**Stated task:** Copy the lines below word for word, from the line with "46) in the screenshot?" up to and including the line with "the item to", and nothing else.
-=-=-
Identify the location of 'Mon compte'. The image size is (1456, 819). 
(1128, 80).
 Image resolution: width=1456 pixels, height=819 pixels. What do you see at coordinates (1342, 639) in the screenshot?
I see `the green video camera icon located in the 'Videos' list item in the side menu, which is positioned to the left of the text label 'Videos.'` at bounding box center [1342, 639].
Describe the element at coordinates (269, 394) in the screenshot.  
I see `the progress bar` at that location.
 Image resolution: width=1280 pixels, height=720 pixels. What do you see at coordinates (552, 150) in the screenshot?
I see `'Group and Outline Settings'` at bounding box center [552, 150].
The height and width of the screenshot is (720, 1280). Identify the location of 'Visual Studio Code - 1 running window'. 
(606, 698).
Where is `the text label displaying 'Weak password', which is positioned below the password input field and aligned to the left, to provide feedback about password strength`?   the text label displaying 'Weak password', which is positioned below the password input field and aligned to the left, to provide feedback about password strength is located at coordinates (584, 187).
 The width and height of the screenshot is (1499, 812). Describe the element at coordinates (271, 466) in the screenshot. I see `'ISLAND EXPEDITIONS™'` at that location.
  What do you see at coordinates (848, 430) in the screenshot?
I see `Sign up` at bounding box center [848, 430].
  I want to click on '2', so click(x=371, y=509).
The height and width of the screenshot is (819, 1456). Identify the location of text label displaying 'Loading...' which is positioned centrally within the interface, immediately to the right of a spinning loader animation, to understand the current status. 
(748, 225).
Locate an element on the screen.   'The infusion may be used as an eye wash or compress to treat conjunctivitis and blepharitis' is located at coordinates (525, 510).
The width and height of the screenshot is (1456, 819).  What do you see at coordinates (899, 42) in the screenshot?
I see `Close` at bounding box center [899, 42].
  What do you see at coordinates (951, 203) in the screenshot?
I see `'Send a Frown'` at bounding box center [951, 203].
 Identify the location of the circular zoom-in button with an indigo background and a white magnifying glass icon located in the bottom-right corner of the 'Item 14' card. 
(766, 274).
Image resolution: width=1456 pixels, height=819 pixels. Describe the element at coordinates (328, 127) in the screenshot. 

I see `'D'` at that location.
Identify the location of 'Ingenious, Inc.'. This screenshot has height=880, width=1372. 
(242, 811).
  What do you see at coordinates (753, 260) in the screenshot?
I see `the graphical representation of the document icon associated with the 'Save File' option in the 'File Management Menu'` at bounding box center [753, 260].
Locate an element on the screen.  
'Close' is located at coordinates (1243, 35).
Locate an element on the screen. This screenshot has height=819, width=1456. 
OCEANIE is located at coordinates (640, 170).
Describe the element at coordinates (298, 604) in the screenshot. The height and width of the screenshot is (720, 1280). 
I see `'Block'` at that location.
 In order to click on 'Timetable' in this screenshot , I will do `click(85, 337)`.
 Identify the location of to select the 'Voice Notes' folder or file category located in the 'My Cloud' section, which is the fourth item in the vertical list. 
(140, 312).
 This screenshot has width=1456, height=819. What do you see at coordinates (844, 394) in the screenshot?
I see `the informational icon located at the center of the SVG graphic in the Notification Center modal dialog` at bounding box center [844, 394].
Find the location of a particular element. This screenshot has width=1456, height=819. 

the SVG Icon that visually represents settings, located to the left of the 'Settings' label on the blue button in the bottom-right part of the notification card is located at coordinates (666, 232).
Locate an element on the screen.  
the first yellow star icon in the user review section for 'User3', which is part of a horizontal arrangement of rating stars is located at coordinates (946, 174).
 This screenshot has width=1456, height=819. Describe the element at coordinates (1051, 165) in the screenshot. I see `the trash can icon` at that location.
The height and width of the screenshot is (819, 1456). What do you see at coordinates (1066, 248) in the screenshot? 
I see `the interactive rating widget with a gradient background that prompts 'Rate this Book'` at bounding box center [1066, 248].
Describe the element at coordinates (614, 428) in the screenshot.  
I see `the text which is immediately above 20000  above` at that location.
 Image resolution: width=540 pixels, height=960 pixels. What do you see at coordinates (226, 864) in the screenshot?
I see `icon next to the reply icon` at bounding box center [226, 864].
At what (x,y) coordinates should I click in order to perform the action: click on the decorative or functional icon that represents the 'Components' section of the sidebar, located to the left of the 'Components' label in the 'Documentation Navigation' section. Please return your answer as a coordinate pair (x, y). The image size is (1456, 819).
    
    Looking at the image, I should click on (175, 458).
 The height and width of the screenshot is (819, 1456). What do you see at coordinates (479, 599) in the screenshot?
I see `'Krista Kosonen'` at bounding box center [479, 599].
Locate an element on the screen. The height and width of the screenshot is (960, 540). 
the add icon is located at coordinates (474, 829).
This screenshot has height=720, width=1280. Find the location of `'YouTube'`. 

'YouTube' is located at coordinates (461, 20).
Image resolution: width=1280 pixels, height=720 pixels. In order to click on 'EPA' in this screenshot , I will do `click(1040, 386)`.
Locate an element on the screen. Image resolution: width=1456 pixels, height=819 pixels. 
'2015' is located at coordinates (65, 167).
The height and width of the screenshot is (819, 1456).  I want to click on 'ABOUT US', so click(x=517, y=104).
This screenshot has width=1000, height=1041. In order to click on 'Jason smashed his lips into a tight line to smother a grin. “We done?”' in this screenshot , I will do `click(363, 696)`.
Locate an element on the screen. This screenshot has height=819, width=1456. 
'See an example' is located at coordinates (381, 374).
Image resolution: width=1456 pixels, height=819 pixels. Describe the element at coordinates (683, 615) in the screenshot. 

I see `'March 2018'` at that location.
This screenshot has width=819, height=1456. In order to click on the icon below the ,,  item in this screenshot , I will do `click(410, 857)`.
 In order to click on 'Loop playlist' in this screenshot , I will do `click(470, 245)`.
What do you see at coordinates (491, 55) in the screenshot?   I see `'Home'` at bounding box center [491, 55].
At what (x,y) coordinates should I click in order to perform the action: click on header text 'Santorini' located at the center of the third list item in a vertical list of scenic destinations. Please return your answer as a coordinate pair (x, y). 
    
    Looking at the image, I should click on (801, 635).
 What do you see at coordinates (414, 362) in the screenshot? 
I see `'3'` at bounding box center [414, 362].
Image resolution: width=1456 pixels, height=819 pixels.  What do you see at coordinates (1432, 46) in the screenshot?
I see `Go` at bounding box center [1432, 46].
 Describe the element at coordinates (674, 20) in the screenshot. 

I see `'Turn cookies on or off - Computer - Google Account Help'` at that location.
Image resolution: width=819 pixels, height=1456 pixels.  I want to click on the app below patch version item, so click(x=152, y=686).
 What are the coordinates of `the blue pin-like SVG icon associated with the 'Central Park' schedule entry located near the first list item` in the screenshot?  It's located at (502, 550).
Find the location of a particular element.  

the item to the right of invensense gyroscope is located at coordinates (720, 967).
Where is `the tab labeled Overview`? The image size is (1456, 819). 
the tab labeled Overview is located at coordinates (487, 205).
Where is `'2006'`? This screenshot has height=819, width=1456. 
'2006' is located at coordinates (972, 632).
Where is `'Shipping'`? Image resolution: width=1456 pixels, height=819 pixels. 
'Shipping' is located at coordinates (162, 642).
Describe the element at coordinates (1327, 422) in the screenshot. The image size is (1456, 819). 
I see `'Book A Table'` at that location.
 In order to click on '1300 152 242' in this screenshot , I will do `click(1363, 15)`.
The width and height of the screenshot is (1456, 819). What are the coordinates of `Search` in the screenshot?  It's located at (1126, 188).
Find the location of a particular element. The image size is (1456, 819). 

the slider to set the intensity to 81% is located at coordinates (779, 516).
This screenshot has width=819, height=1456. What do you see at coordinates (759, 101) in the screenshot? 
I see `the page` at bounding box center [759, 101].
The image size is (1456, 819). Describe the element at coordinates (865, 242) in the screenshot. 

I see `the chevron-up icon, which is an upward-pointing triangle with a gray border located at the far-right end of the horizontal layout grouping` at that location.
-=-=-
**Task output:**
Image resolution: width=1456 pixels, height=819 pixels.  What do you see at coordinates (1432, 46) in the screenshot?
I see `Go` at bounding box center [1432, 46].
 Describe the element at coordinates (674, 20) in the screenshot. 

I see `'Turn cookies on or off - Computer - Google Account Help'` at that location.
Image resolution: width=819 pixels, height=1456 pixels.  I want to click on the app below patch version item, so click(x=152, y=686).
 What are the coordinates of `the blue pin-like SVG icon associated with the 'Central Park' schedule entry located near the first list item` in the screenshot?  It's located at (502, 550).
Find the location of a particular element.  

the item to the right of invensense gyroscope is located at coordinates (720, 967).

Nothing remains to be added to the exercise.